Con Gesù, l’educazione filosofica diceva: «Ama il prossimo tuo come te stesso». Si trattava cioè di aspirare, con la scuola, a un’educazione – laica, certamente, ma non di un laicismo negativo – chiamata a suscitare «uno spirito che sent[isse] sé come oggetto, e l’oggetto come sé; la propria libertà come legge, e la legge come libertà; sé come tutto, ma tutto anche come sé» (pp. 252-53). La scuola avrebbe cioè dovuto conservare «il carattere educativo o morale dell’istruzione religiosa», intenta a «far sentire la realtà del soggetto nell’oggetto, l’uomo legato al mondo, alla verità, alla legge, a un tutto che è assoluto, in cui si spunta l’arbitrio individuale», affidandolo però alle cure di un’«educazione filosofica» chiamata a spiritualizzare il contenuto religioso, per quel tanto che esso pareva sottrarsi alla vita inquieta del soggetto (pp. 253-54).

Il Sommario, dal lato della didattica, lasciava così emergere le forme assolute, arte, religione e filosofia, in cui la scuola avrebbe dovuto riconoscersi, ribadendo l’eternità di un «ritmo spirituale» assoluto (Sommario, 2° vol., cit., p. 137). Ne sortiva un’inedita «didattica speciale filosofica», destinata da Gentile a cogliere l’attualità «universale» nella «forma riflessa e istituzionale dell’educazione» (p. 17). La scuola doveva infatti fare tesoro dell’idealizzarsi del reale da cui scaturivano i «tre momenti» della vita spirituale. Non che il tre, evidentemente, si riferisse a un numero. Il terzo momento consisteva semplicemente nella differenza dei primi due, che tuttavia nasceva morendo, anzi nasceva già morta. Una differenza dinamica, non statica.
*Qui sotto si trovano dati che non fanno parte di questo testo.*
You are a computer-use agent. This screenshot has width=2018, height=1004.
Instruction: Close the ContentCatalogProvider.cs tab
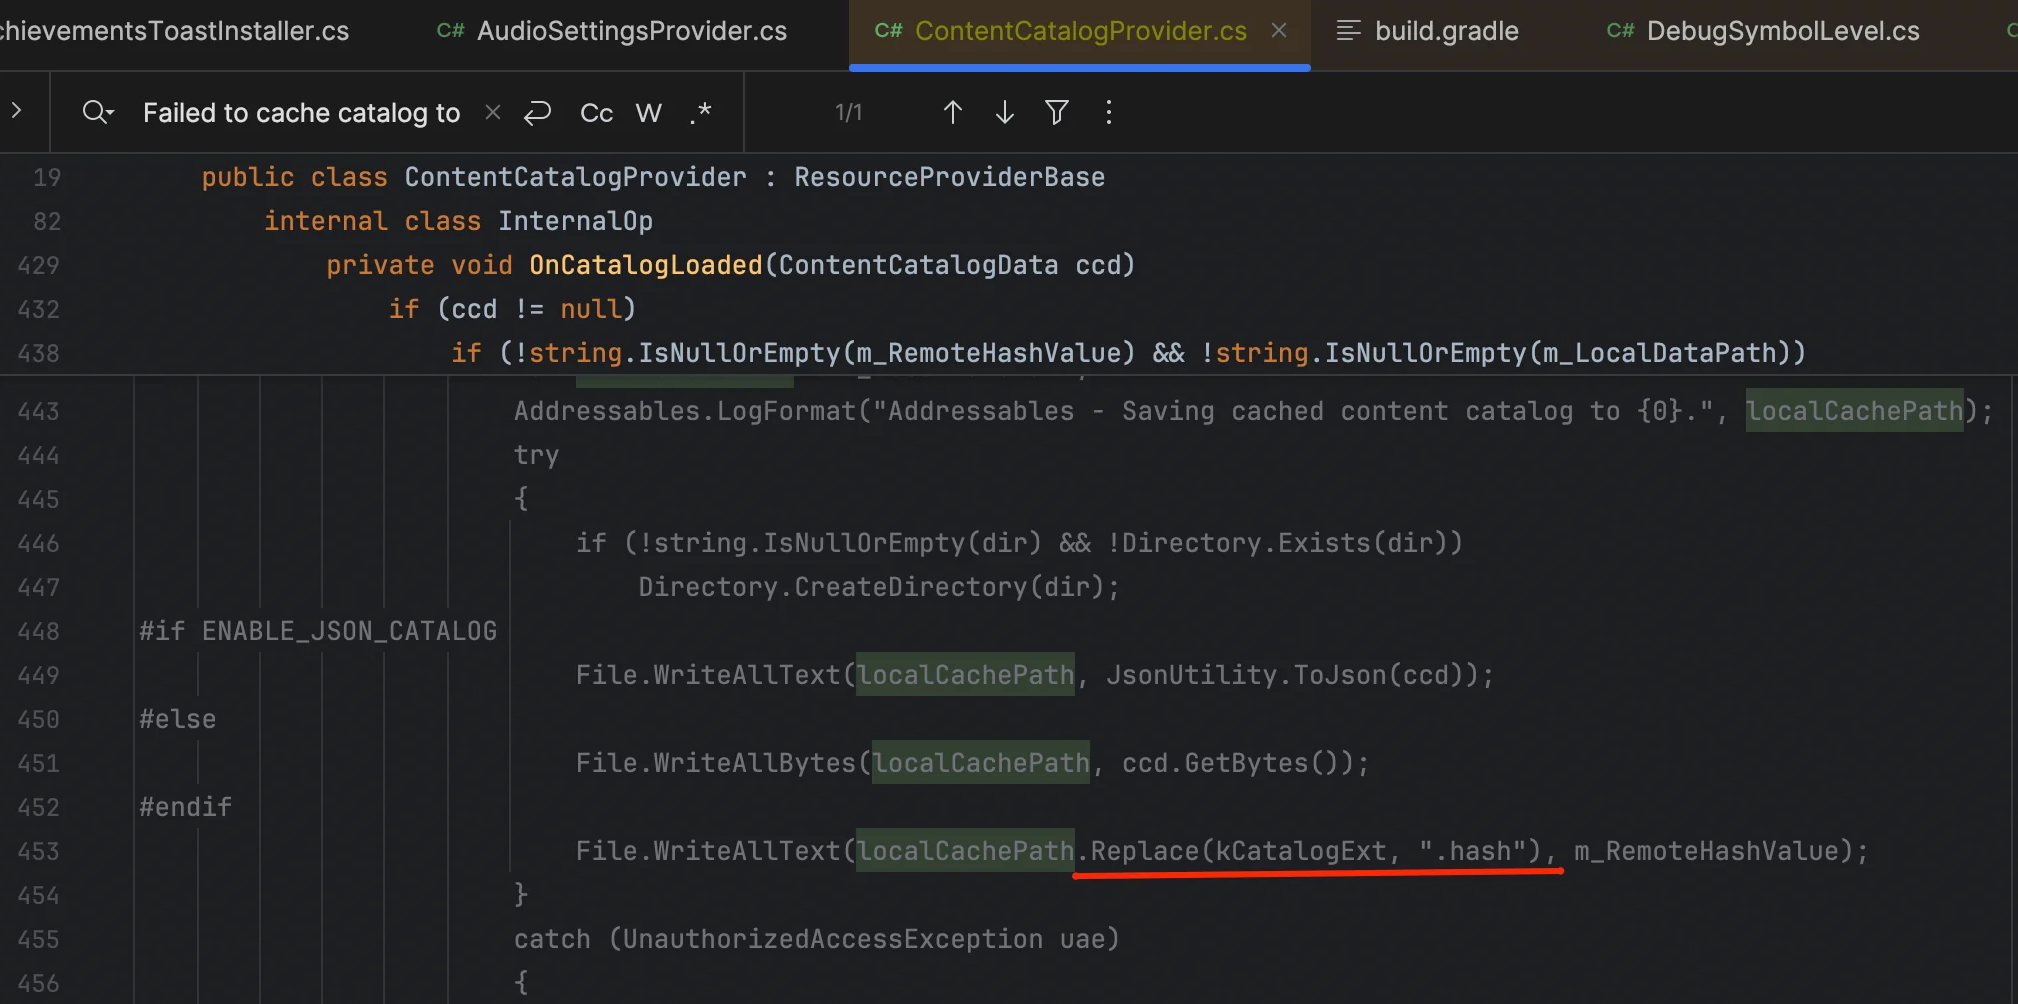(1278, 31)
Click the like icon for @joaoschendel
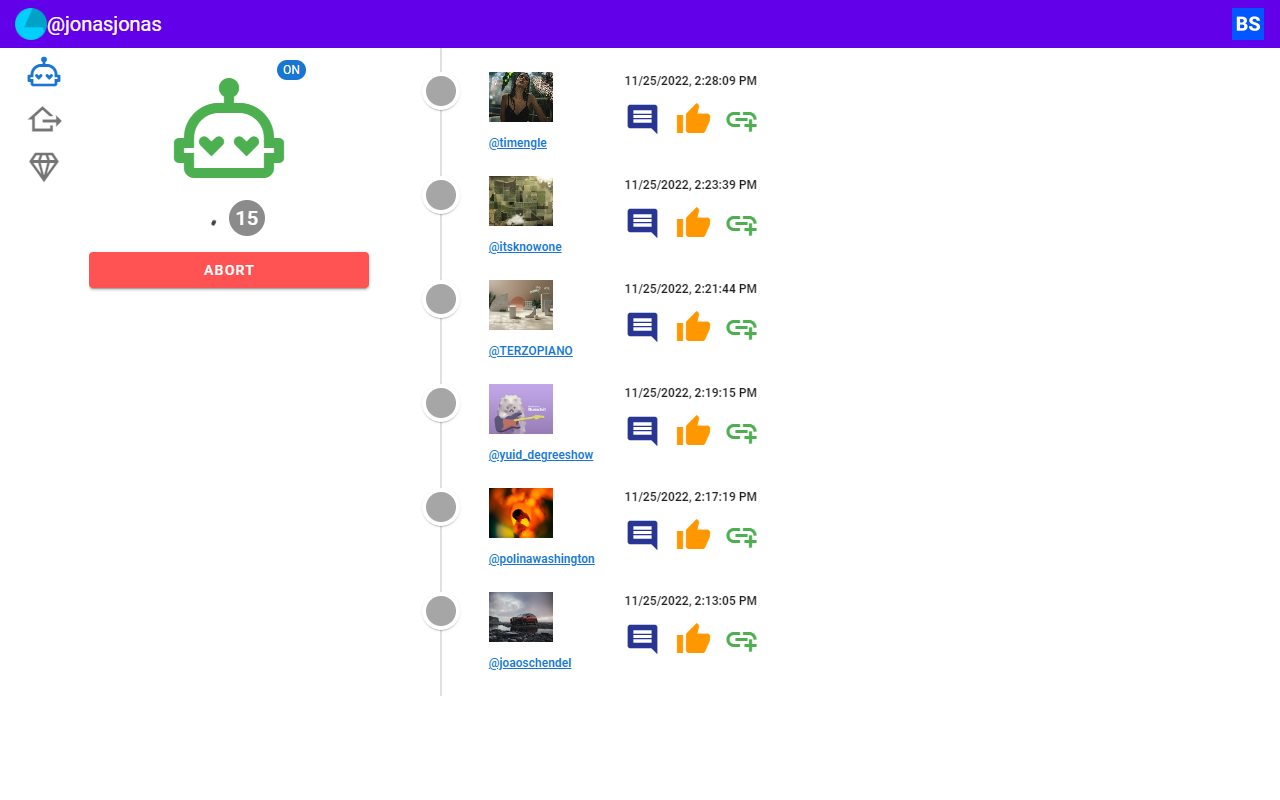The width and height of the screenshot is (1280, 800). point(693,639)

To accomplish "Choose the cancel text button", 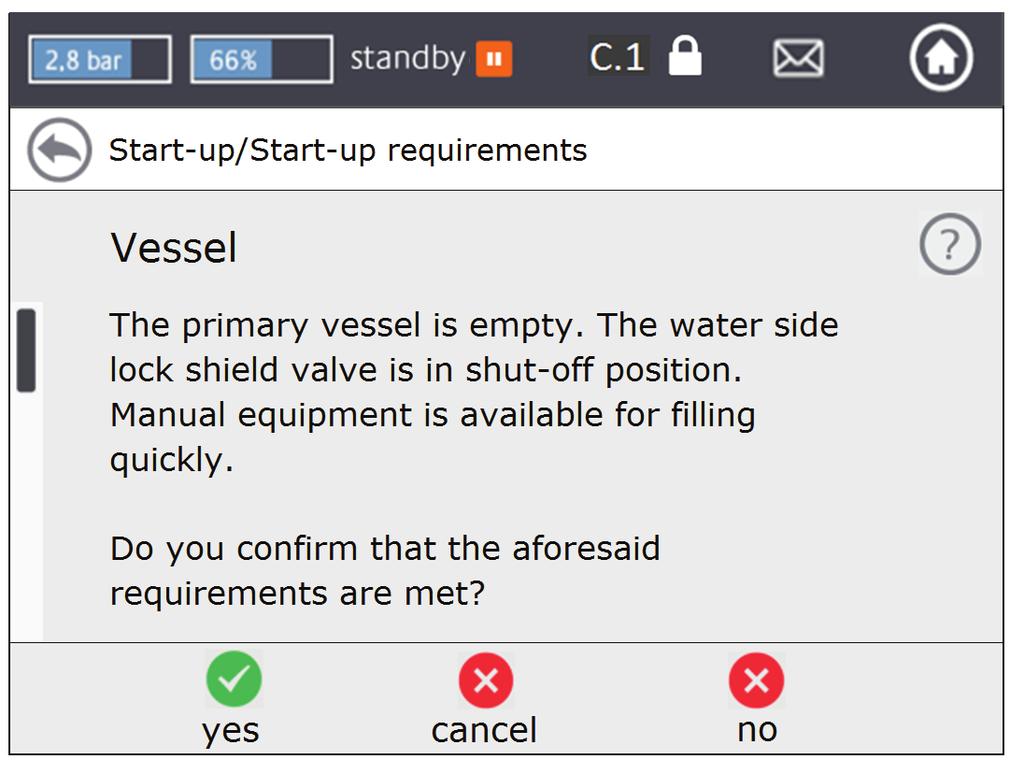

Trattandosi insomma di «categorie», l’arte differiva dalla religione non appena smetteva di differire, viva della filosofia in cui tuttavia il processo non posava, se non per morire, differendo. La didattica dell’arte e della religione, cui è dedicata l’ultima parte del Sommario, esortava quindi la scuola a enfatizzare nelle diverse discipline il momento soggettivo dello spirito, eslege e originale, insieme a quello oggettivo, norma originaria del reale che, annientando le astratte ambizioni dell’Io, gemellava l’idea di Dio e della morte, in vista della concretezza filosofica. Infatti, la didattica della filosofia avrebbe dovuto suscitare la pienezza della sintesi in cui era l’autenticità dell’Io, soggetto e oggetto, a imporsi, oltrepassando la «bella per quanto contraddittoria posizione della coscienza religiosa» (Sommario, 1° vol., cit., p. 255), che pure concretizzava l’andamento spirituale. Per questa via, la scuola era chiamata a onorare «il vero insegnamento o svolgimento spirituale», nel quale la personalità e il mondo, celebrati rispettivamente dall’arte e dalla religione, si risolvevano nella «costituzione della personalità del mondo, o del mondo della personalità», in cui la filosofia coincideva con la vita, «perché era la vita stessa» (Sommario, 2° vol., cit., pp. 204-05). Ciò consentiva a Gentile di additare una scuola fedele (anzi, identica) all’uomo e alla sua natura, mettendo in scena il «dramma» del mondo, l’unico mondo esistente, nella consapevolezza che

il dramma non ha una catastrofe, e non si può concepire né la morte dello spirito, né – che è poi la stessa cosa – la fine del mondo: poiché il suo essere è tale che impegna l’eternità. Il mondo è un dramma eterno, in cui lo spirito si dibatte e travaglia tra l’essere e il non essere, e si sforza e s’adopera ad affermarsi; e in questo stesso sforzo è la sua affermazione; nella sua attiva aspirazione a realizzarsi, la sua realtà (pp. 139-40).